-- Stored data follows --
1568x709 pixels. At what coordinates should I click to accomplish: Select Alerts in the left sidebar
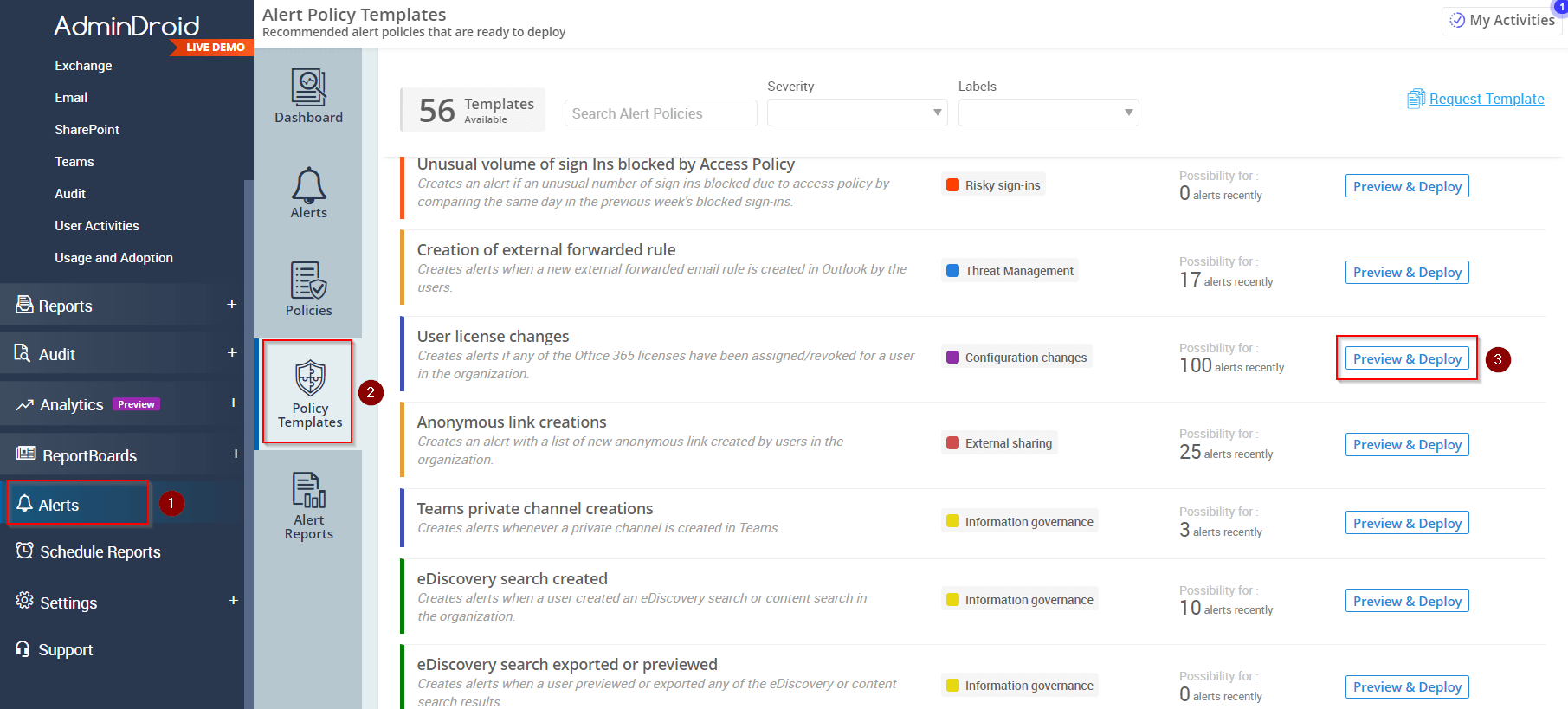[x=59, y=505]
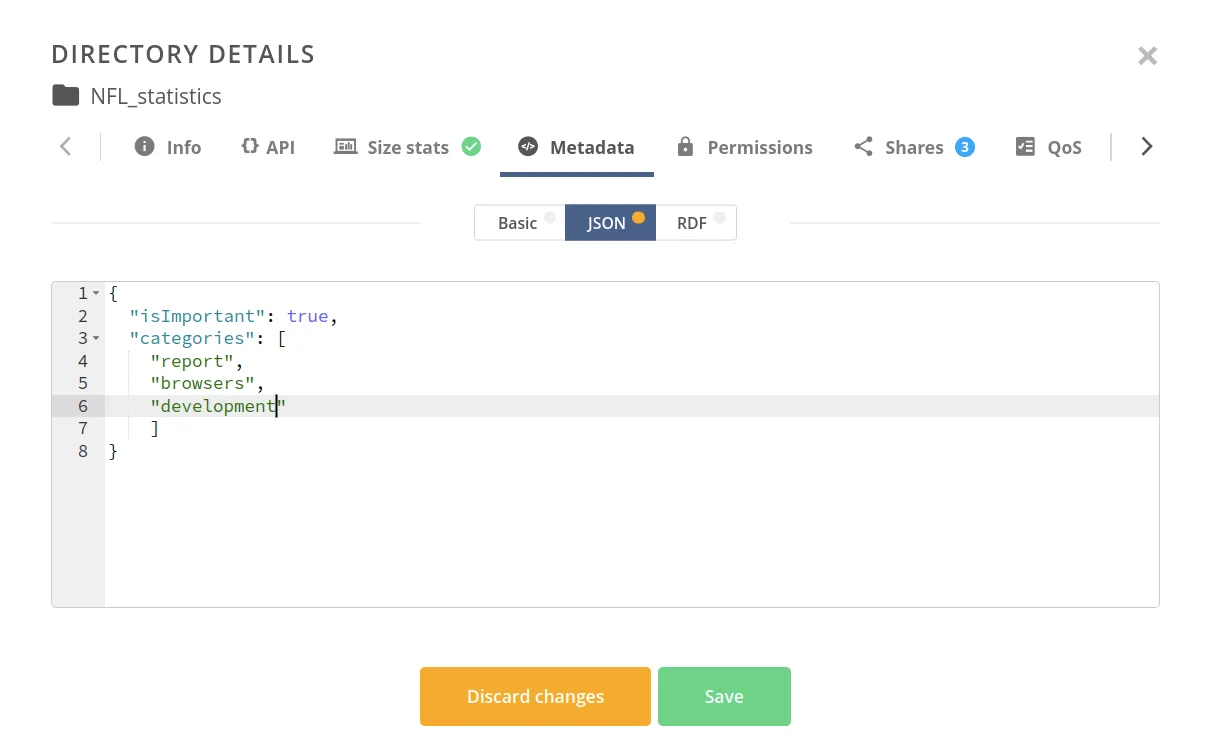
Task: Click the right chevron to reveal more tabs
Action: tap(1146, 146)
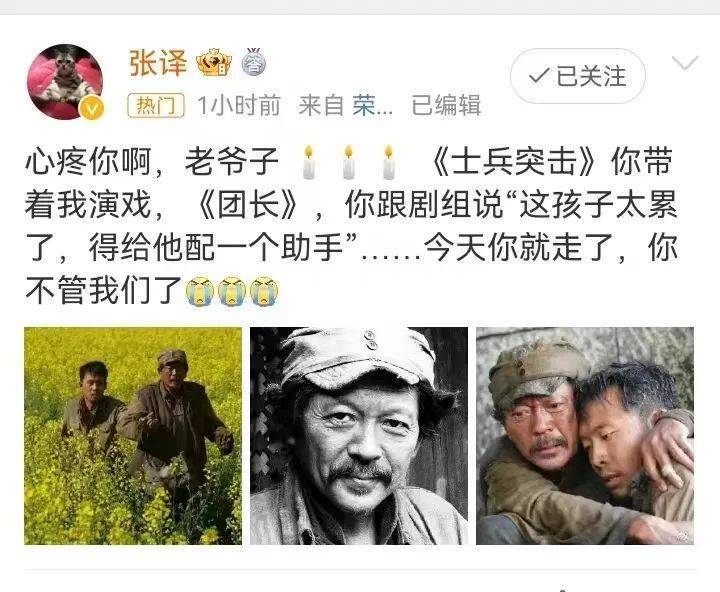
Task: Tap the yellow verified V badge
Action: pyautogui.click(x=91, y=109)
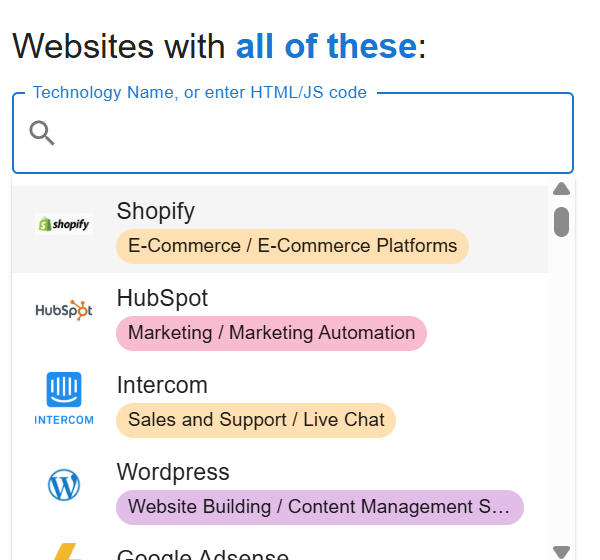Select Shopify from the suggestions list

click(x=156, y=211)
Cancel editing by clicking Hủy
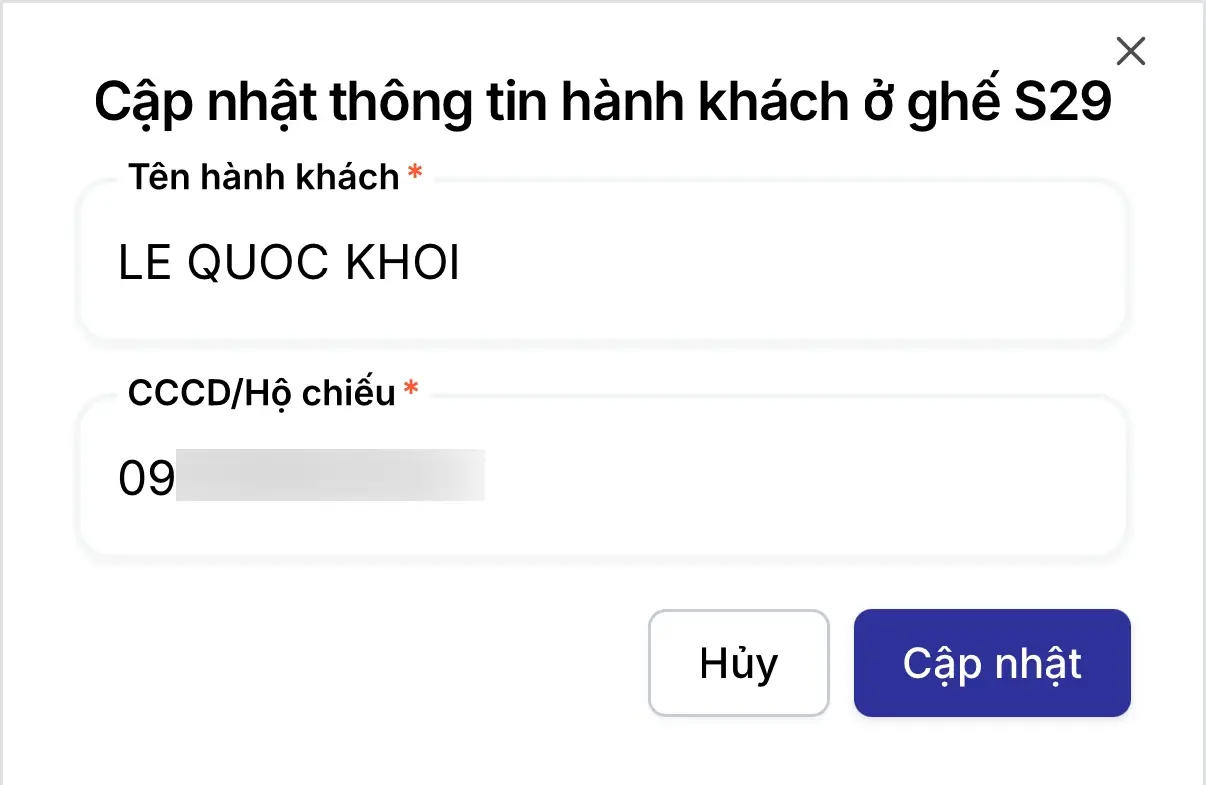The image size is (1206, 785). [739, 663]

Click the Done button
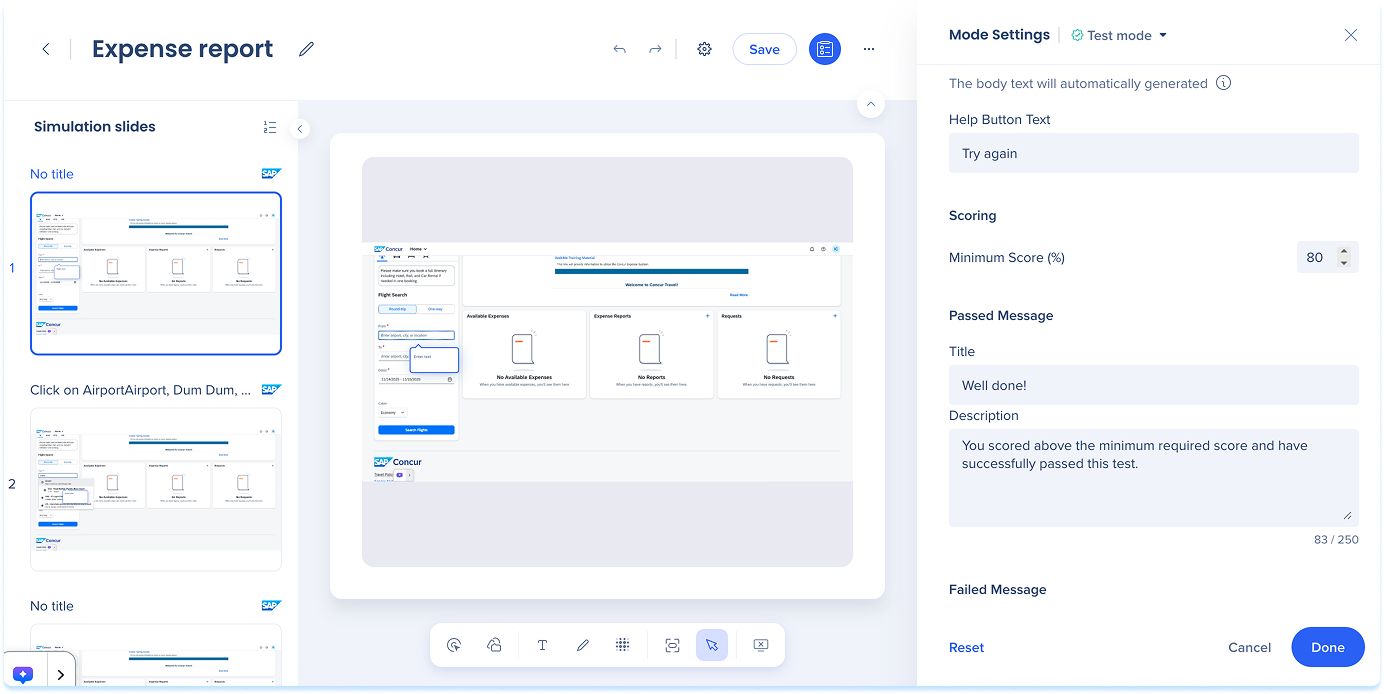click(x=1327, y=647)
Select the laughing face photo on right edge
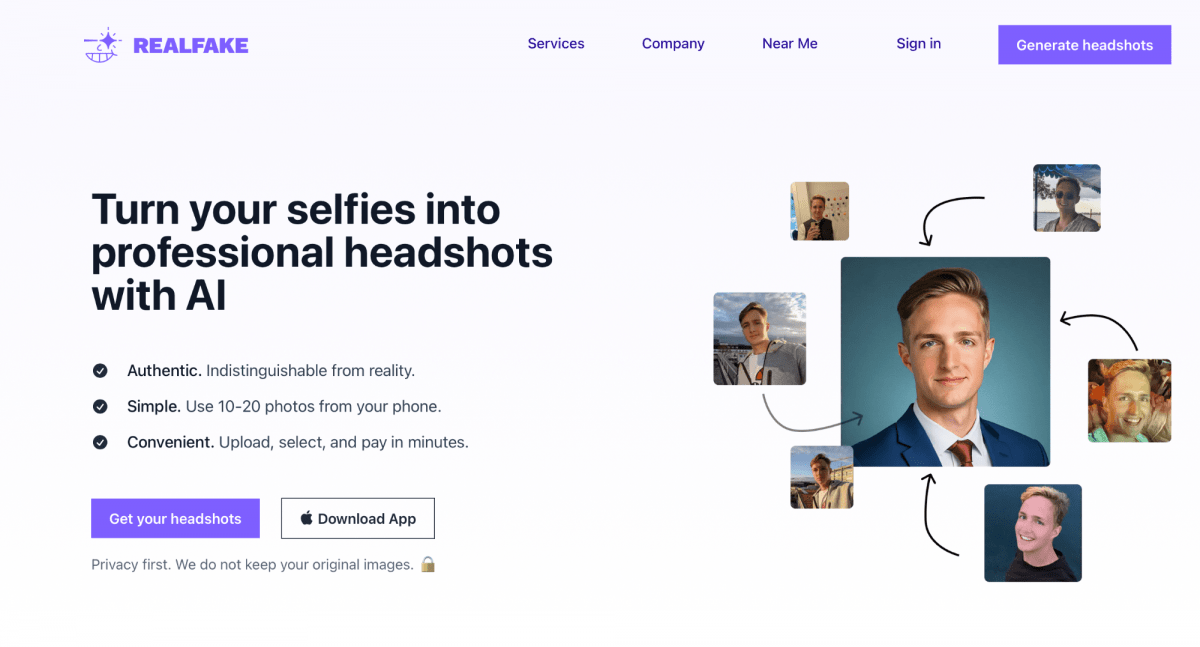The height and width of the screenshot is (647, 1200). (1130, 400)
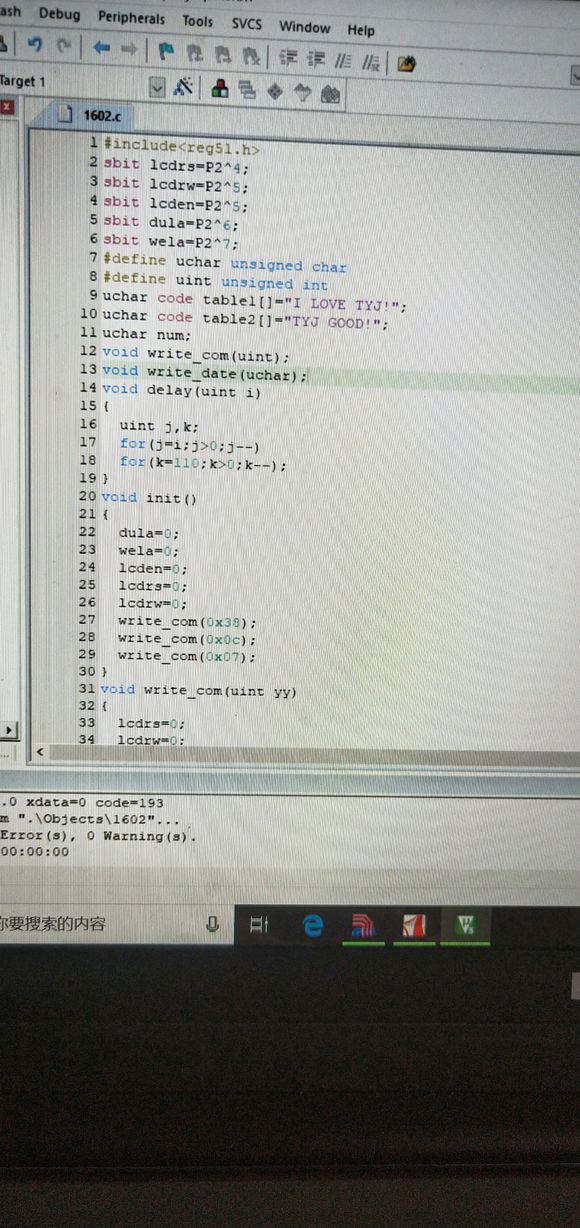Click Manage Project Items icon with colored blocks

[x=220, y=90]
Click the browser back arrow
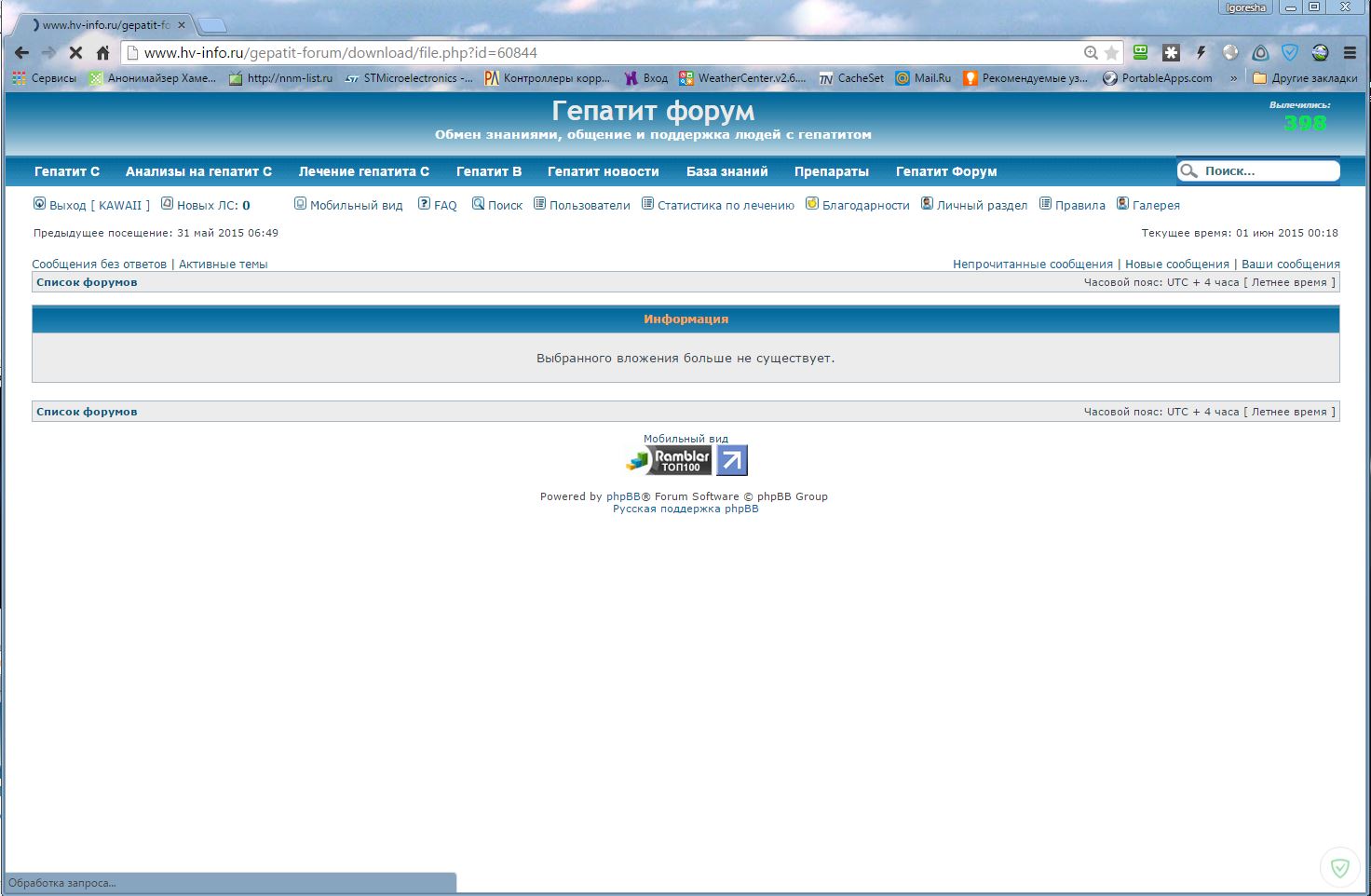 [21, 53]
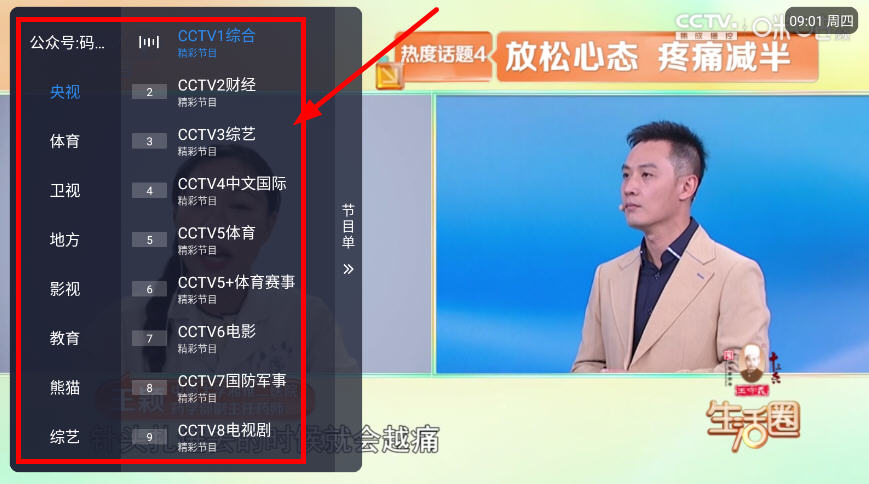This screenshot has width=869, height=484.
Task: Switch to the 体育 category
Action: pos(65,141)
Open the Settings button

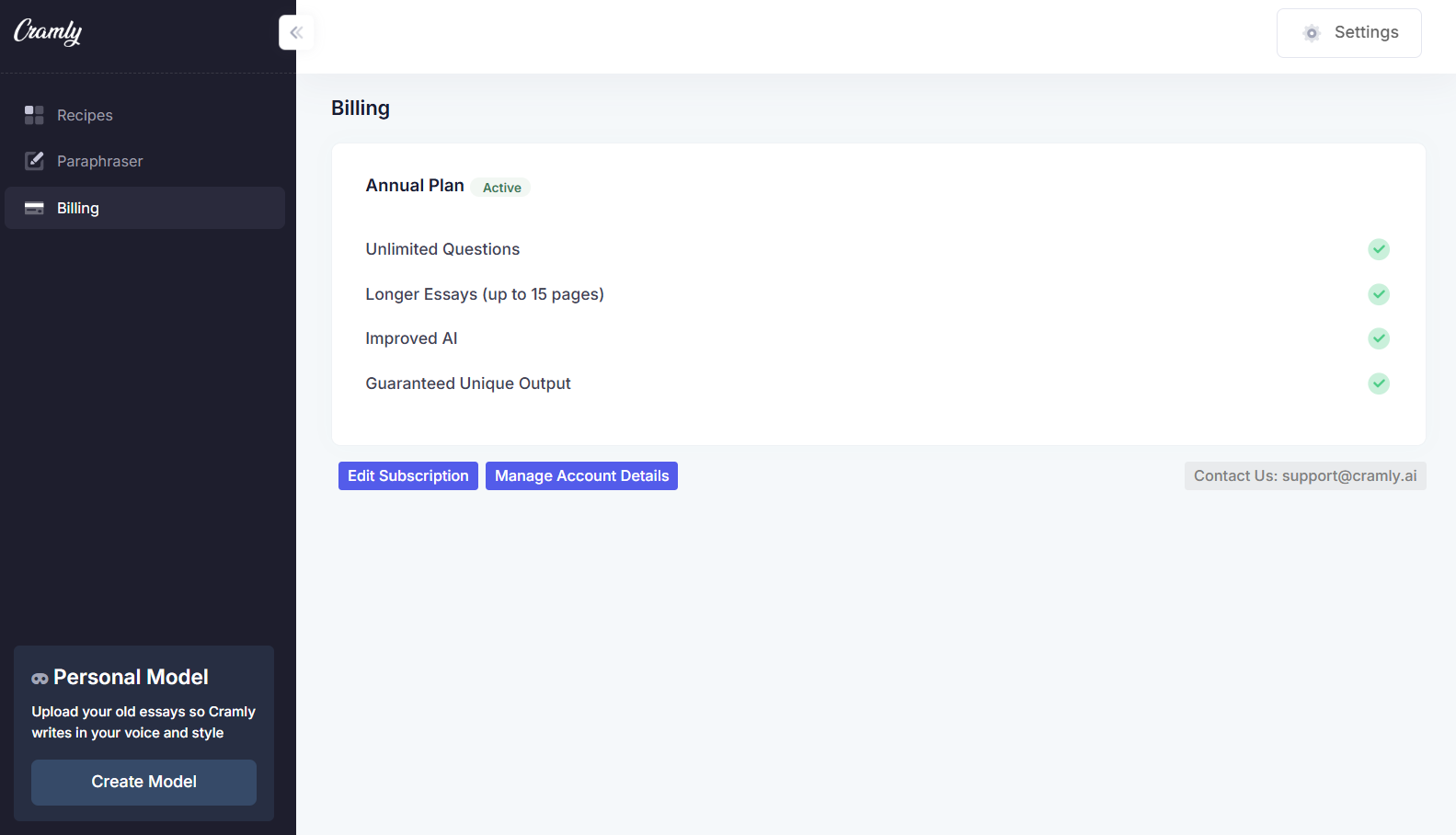pos(1348,33)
-- Stored data concluded --
Transcribe every entry exactly, omitting pictures.

### Solution to the problem
1568x709 pixels. At what coordinates should I click to accomplish: Select Alerts in the left sidebar
[x=59, y=505]
Task: Click the right chevron to reveal more tabs
Action: tap(1146, 146)
Task: Tap the yellow verified V badge
Action: pyautogui.click(x=91, y=109)
Select Shopify from the suggestions list

click(x=156, y=211)
Cancel editing by clicking Hủy
The image size is (1206, 785). [739, 663]

Click the Done button
click(x=1327, y=647)
Select the laughing face photo on right edge
The height and width of the screenshot is (647, 1200). (1130, 400)
Click Manage Project Items icon with colored blocks

[x=220, y=90]
Click the browser back arrow
 [21, 53]
This screenshot has width=869, height=484.
Task: Switch to the 体育 category
Action: pos(65,141)
Open the Settings button

pos(1348,33)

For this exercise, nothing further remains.